Study to Assess Safety, Tolerability and Pharmacokinetics of Treamid in Healthy Volunteers

Phase 1

Completed

• Conditions: Metabolic Syndrome
• Interventions: Drug: Treamid 15 mg; Drug: Placebo; Drug: Treamid 5 mg; Drug: Treamid 50 mg

• Registration Number: NCT04428593
• Lead Sponsor: PHARMENTERPRISES LLC

Brief Summary

A double-blind, randomized, placebo-controlled, Phase I clinical study of the safety and tolerability of increasing doses of Treamid after single and repeated oral administration in healthy volunteers. The volunteers received the study drug once, and then continued daily intake for 14 days after a 6-day break. The primary objective of the study was to evaluate the safety and tolerability profile of Treamid after single and multiple administration based on the frequency and severity of adverse events and changes in vital signs, laboratory results, electrocardiography and results of the physical examination.
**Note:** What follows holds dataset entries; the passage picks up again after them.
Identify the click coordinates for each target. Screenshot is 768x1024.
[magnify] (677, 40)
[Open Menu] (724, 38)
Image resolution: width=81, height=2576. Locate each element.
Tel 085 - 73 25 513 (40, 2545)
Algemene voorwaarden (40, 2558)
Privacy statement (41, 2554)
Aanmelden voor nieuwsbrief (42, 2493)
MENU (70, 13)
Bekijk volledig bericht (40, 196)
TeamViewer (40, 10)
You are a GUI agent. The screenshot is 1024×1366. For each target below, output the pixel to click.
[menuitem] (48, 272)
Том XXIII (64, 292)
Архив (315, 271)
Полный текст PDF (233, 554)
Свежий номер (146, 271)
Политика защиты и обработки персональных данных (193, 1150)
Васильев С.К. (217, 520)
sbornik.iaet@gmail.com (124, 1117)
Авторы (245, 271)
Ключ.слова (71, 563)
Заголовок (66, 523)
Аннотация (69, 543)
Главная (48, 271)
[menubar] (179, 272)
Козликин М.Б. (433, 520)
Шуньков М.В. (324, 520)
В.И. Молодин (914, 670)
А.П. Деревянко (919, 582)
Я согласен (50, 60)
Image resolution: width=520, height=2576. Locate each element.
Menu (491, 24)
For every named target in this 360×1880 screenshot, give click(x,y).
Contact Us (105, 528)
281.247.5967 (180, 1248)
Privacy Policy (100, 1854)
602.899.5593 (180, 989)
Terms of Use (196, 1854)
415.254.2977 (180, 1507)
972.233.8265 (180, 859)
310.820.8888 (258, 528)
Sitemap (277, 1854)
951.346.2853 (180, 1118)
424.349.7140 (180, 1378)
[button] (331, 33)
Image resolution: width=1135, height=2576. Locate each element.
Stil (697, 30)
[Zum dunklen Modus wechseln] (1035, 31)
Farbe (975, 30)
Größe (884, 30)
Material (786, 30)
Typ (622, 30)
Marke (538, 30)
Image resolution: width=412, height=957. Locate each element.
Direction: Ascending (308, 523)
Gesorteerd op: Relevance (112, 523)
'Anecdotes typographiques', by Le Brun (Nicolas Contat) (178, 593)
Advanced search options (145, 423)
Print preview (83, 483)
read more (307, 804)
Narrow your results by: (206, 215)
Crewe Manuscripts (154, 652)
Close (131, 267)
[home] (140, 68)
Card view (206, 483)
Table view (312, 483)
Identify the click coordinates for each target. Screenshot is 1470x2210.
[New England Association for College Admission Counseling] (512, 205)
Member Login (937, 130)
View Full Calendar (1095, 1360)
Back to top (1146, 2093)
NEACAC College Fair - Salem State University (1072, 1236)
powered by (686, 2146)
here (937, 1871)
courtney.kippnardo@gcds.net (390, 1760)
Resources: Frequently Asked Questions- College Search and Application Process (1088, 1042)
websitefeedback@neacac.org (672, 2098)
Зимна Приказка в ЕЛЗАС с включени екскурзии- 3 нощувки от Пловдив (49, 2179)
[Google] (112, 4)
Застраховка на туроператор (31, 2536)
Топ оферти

The secondary objective of the study was to assess pharmacokinetics of active pharmaceutical substance of Treamid.

Detailed Description

1 Russian center was approved for participation in this study and was initiated. Healthy volunteers were enrolled in 1 center. The study consisted of 4 periods: screening, single administration, multiple administration and follow-up.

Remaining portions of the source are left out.